**TEXTE EXTRAIT:**
■ ■ ■ ■ ■ ■ ■

Chronique

Au pays de Mylène Farmer

Je sais peu de choses sur Pierrefonds-Roxboro. D’ailleurs, je ne suis pas le seul. Cet arrondissement de Montréal est sans doute le plus méconnu de tous. Méconnu de ceux qui vivent au cœur de la ville, de ceux qui restent enracinés dans ce cœur et qui ne jurent que par ce cœur.

Il me vient en mémoire cette scène savoureuse de la série Tout sur moi où le joyeux trio d’amis décide d’enjamber le fleuve pour aller sur la Rive-Sud. Juste avant d’arriver sur le sol longueuillois, ils sont pris d’un terrible moment de panique, comme s’ils posaient le pied en Tchétchénie. Les gens du cœur de la ville ont parfois l’air de cela quand ils se décident enfin à explorer des zones ignorées de la ville.

C’est donc avec l’âme d’un aventurier que je me suis rendu, un matin, dans cette enclave bilingue, située dans l’ouest de l’île et transformée en arrondissement montréalais lors de la fusion de 2006.

Fortement résidentiel, Pierrefonds-Roxboro respire la tranquillité. Ne cherchez pas de centre-ville, il n’y en a pas. En fait, on ne sait pas trop où il se trouve.

Il existe plusieurs Pierrefonds-Roxboro. Celui sans âme du boulevard des Sources qu’on emprunte à partir de la 40 ou du boulevard Gouin Ouest qui est la quintessence de ces artères commerciales laides, criardes, bariolées. Royaume des affiches hideuses, les commerces de cette voie sans fin ont des adresses longues comme des numéros de téléphone.

■ ■ ■ ■ ■ ■ ■

**EXTRAIT DE DONNÉES:**

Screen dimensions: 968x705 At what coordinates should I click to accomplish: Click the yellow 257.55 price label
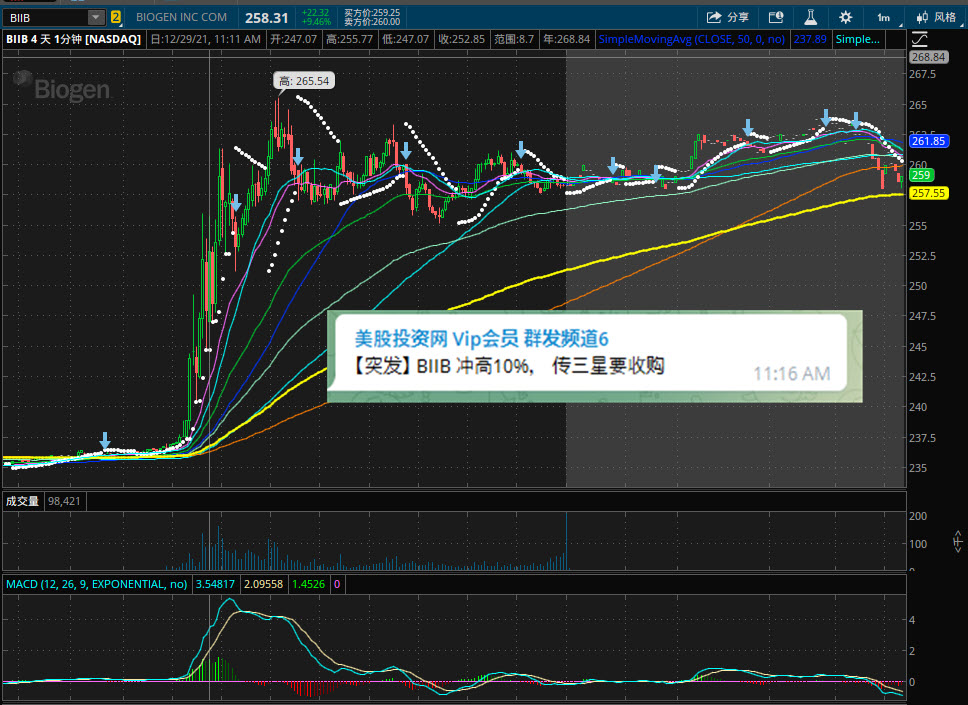928,193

■ ■ ■ ■ ■ ■ ■

**CONSIGNES DE TRAVAIL:**
[1] Indiquez, pour chacune des affirmations suivantes, si elle concorde avec la chronique sur Pierrefonds-Roxboro, en répondant par oui ou par non et en citant textuellement les mots décisifs. (a) Pierrefonds-Roxboro est devenu un arrondissement de Montréal lors de la fusion de 2006. (b) Pierrefonds-Roxboro possède un centre-ville. (c) Pierrefonds-Roxboro se trouve dans l’est de l’île.
[2] Recopiez fidèlement tout le passage de la chronique sur Pierrefonds-Roxboro, depuis « C’est donc avec » jusqu’à « il se trouve. » inclus.

**RÉPONSES AUX CONSIGNES:**
[1]
(a) Oui : « transformée en arrondissement montréalais lors de la fusion de 2006 ».
(b) Non : « Ne cherchez pas de centre-ville, il n’y en a pas. »
(c) Non : « située dans l’ouest de l’île ».

[2]
C’est donc avec l’âme d’un aventurier que je me suis rendu, un matin, dans cette enclave bilingue, située dans l’ouest de l’île et transformée en arrondissement montréalais lors de la fusion de 2006.

Fortement résidentiel, Pierrefonds-Roxboro respire la tranquillité. Ne cherchez pas de centre-ville, il n’y en a pas. En fait, on ne sait pas trop où il se trouve.